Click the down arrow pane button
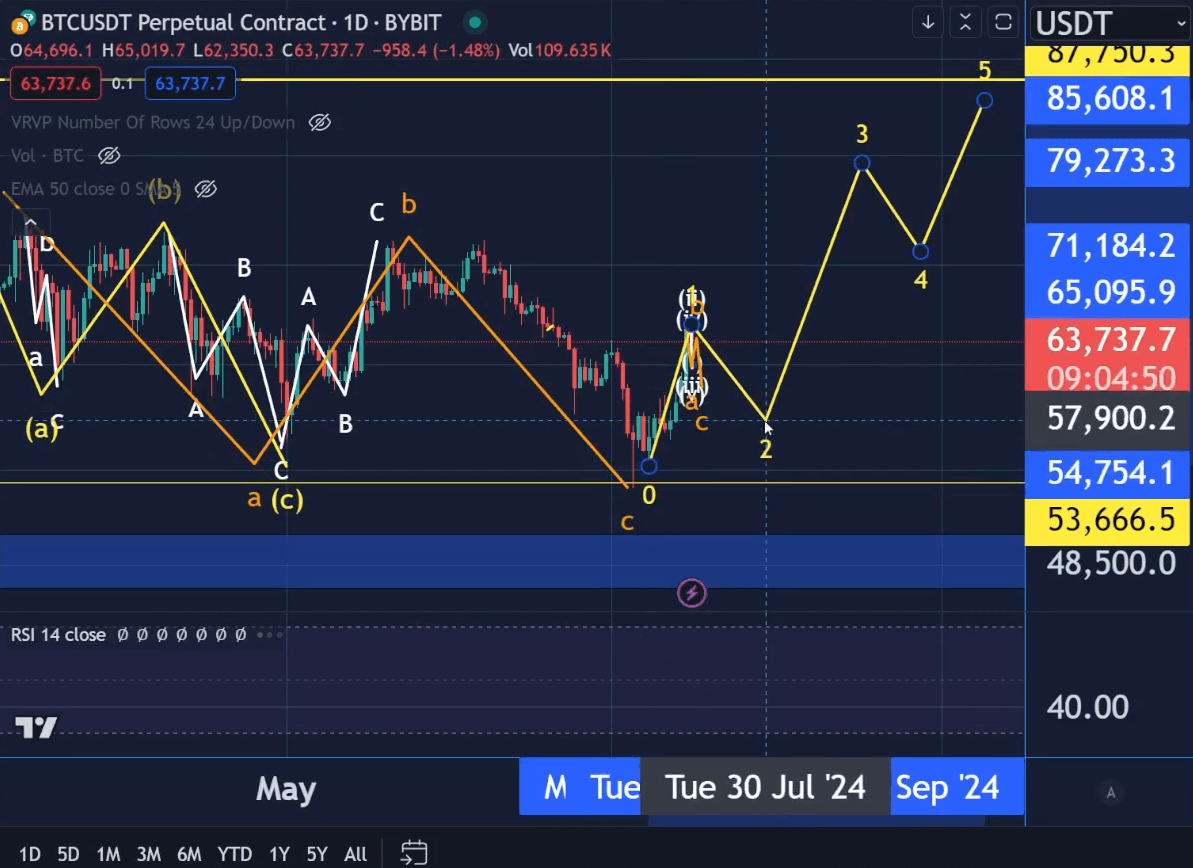1193x868 pixels. tap(928, 22)

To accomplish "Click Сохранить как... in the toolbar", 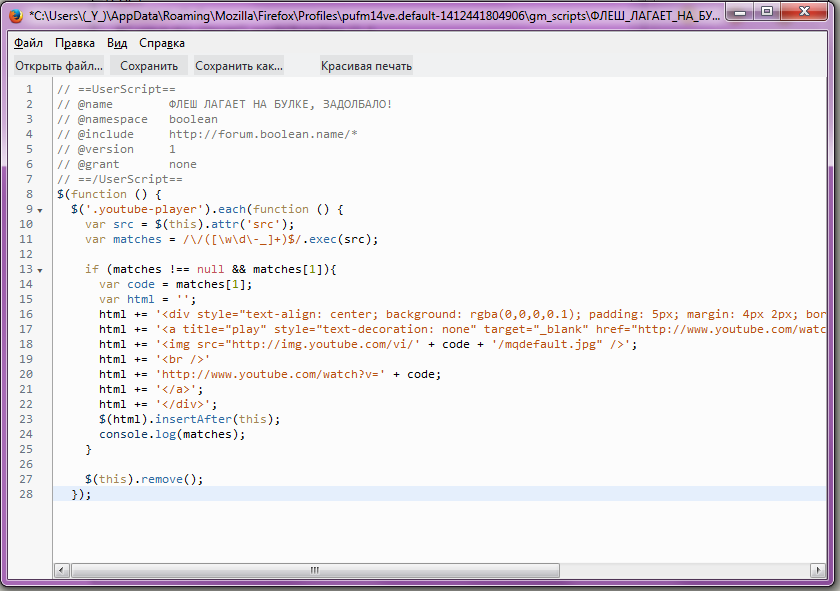I will pyautogui.click(x=239, y=66).
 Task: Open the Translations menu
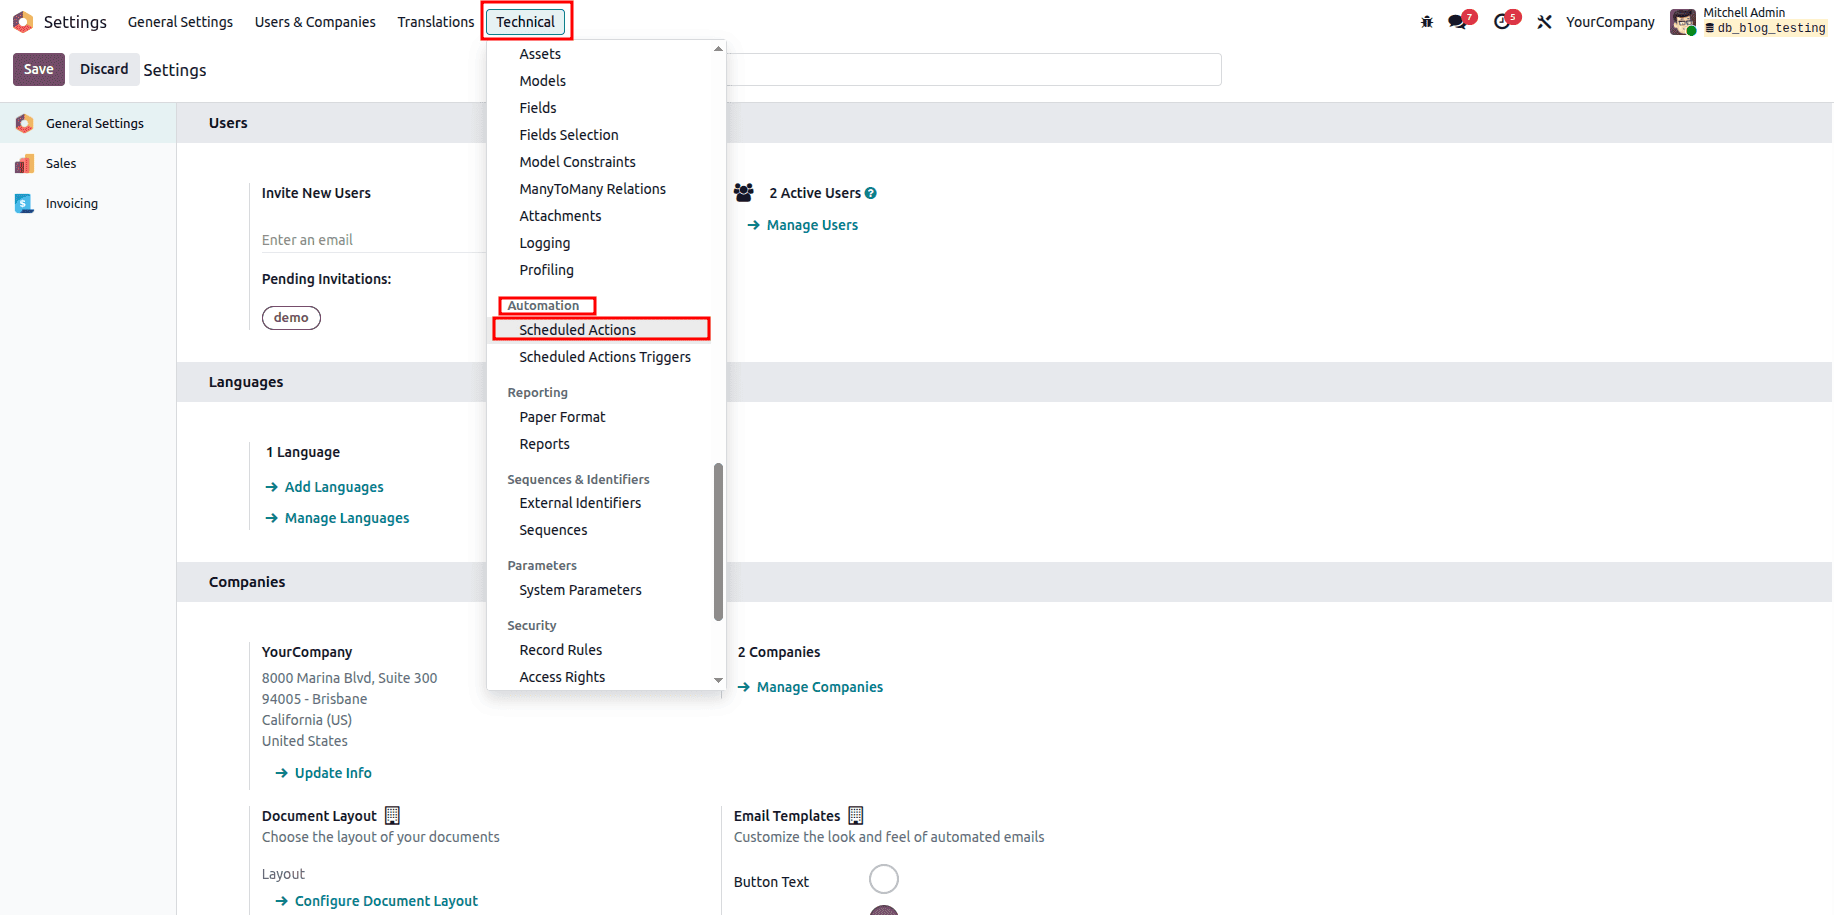click(x=435, y=21)
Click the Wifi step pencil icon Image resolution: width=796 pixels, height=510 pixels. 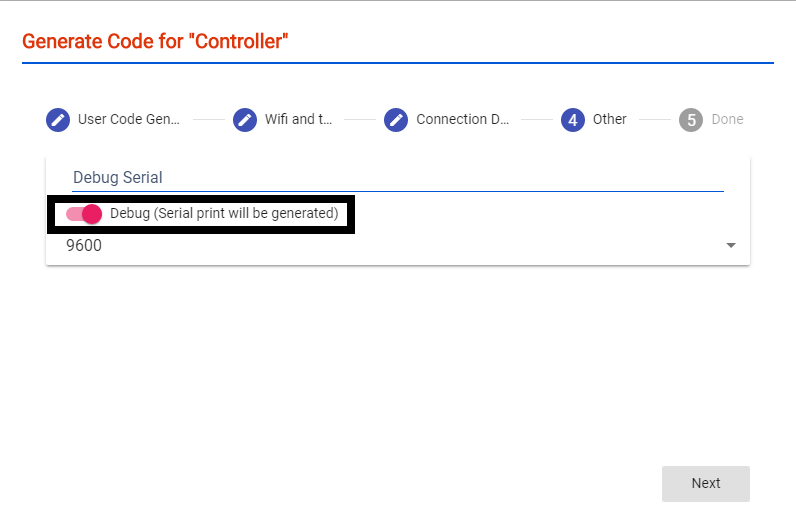[245, 120]
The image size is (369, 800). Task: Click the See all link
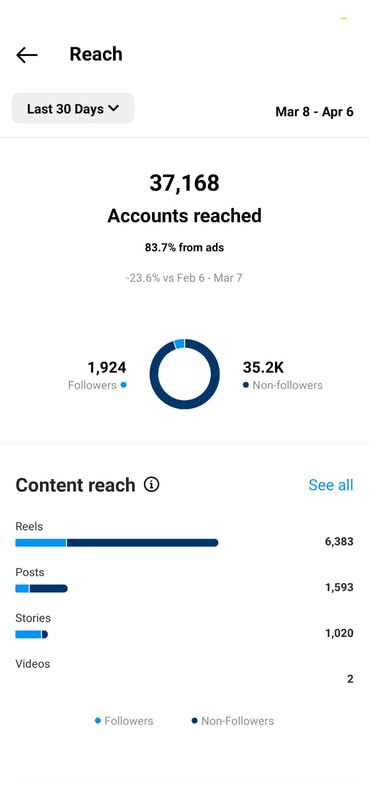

● Challenge
Count the lines in the records above that contain the string "Task", with case taken into account. Give only the number.

● Response
2